Last week WNBC-TV reporter/anchor Lynda Baquero visited NYFA to meet with the Broadcast Journalism students. An award-winning journalist, born and raised in New York, she shared her insights into what it takes to first get a job, then succeed in what is an always competitive job market. She also discussed the profound impact news stories can have. One example was an elderly women who desperately needed a portable oxygen tank, yet was denied coverage by her health insurance company. Lynda’s story about her changed everything…
The upcoming U.S. Presidential race has dominated the news here in the United States for months. (And it will continue to do so until November…)
One of the most famous books about how the media covers Presidential politics was called The Boys on the Bus. The boys in question were network news reporters, and the bus was the press bus that accompanied major candidates in 1972 as they campaigned. Elle magazine has a wonderful story about how things have changed. It’s called The Girls on the Bus, and it features the women NBC News has assigned to the current Presidential election. (Very cool .gif in the online version of the story.)
And, speaking of Presidential campaign coverage, what do you do if you are a major media organization and your owner is considering running for Presidents? That’s the problem facing Bloomberg LP, one of the most powerful financial news and data providers in the world. How do you cover the possible U.S. Presidential run of founder, owner and self-made billionaire Michael Bloomberg? “Carefully,” I guess. When the time came for Michael Bloomberg to “leak” that he was considering entering the Presidential race, he gave the information to a rival financial news service.
One of the things that NYFA editing instructor Ed Parada is a master of (dare I say “Jedi?) are “work arounds” that allow you to take uncooperative technology and get it to do what you want it to. Last week I came upon an online article about how to use vertical cell phone images for horizontally oriented HD video projects. The article is pretty good. But Ed has been teaching NYFA students how to do this for years! (BTW, the same technique works with old 4×3 TV images and still photos as well.)

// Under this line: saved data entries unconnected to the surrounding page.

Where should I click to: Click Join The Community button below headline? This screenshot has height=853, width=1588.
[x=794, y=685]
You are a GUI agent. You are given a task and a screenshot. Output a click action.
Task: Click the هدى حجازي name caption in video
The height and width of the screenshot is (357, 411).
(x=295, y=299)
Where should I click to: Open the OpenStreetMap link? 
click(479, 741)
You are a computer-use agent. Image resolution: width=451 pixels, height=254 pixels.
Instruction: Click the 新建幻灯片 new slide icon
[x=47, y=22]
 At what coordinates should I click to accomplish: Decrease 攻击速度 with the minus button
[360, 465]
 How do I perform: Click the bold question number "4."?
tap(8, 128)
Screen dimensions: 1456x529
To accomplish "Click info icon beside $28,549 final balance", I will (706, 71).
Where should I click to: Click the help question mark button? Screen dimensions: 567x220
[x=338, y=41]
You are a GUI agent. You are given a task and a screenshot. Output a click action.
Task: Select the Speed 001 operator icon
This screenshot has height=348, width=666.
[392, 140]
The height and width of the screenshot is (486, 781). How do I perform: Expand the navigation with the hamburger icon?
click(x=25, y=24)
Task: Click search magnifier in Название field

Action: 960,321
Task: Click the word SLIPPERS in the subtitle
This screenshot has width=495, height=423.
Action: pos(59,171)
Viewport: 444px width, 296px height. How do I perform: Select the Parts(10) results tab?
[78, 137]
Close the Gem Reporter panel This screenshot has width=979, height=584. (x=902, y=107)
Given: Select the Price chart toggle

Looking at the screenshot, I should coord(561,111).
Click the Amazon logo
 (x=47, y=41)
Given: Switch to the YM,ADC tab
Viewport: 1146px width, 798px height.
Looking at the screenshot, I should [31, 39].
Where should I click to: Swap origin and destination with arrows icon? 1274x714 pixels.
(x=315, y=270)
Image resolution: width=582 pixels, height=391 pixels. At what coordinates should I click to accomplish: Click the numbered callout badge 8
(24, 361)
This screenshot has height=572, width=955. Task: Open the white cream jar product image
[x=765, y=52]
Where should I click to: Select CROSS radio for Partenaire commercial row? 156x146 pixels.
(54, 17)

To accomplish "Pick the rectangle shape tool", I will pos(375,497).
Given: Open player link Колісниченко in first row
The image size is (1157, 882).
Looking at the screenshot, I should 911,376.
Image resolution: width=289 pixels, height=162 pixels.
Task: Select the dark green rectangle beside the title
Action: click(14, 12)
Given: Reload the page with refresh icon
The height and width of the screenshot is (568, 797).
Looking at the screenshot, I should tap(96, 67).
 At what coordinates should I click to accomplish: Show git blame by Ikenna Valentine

NYFA colleague Zack Baddorf passed along a fascinating posting from Medium about the quality of multimedia stories. The author, as a judge for a recent competition, watched 78 stories and not a single one was terrible. That, he writes, is an improvement over the past. He then goes on to list a series of on-target suggestions that every producer should memorize immediately. It’s a perceptive, and useful, posting.
So NYFA Broadcast Journalism grad Beytullah “Beyt” Bayer looks pretty relaxed in one of TRT’s HD production studios in Ankara. He’s getting set for his daily sports broadcast. (Is that a custom made outfit, Beyt?) The channel streams online, so I actually got to see his show recently. And to think, he used to appear on our own NYFA News program…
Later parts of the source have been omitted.